> **Exercise prompt**
Line by line, output the entries below exactly as they appear.
*** Opening Information shown ***
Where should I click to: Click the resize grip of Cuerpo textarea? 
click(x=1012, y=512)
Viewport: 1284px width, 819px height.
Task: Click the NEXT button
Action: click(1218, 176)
*** Closing Information shown ***
> **Result below**
Where should I click to: Click the resize grip of Cuerpo textarea? 
click(x=1012, y=512)
Viewport: 1284px width, 819px height.
Task: Click the NEXT button
Action: click(1218, 176)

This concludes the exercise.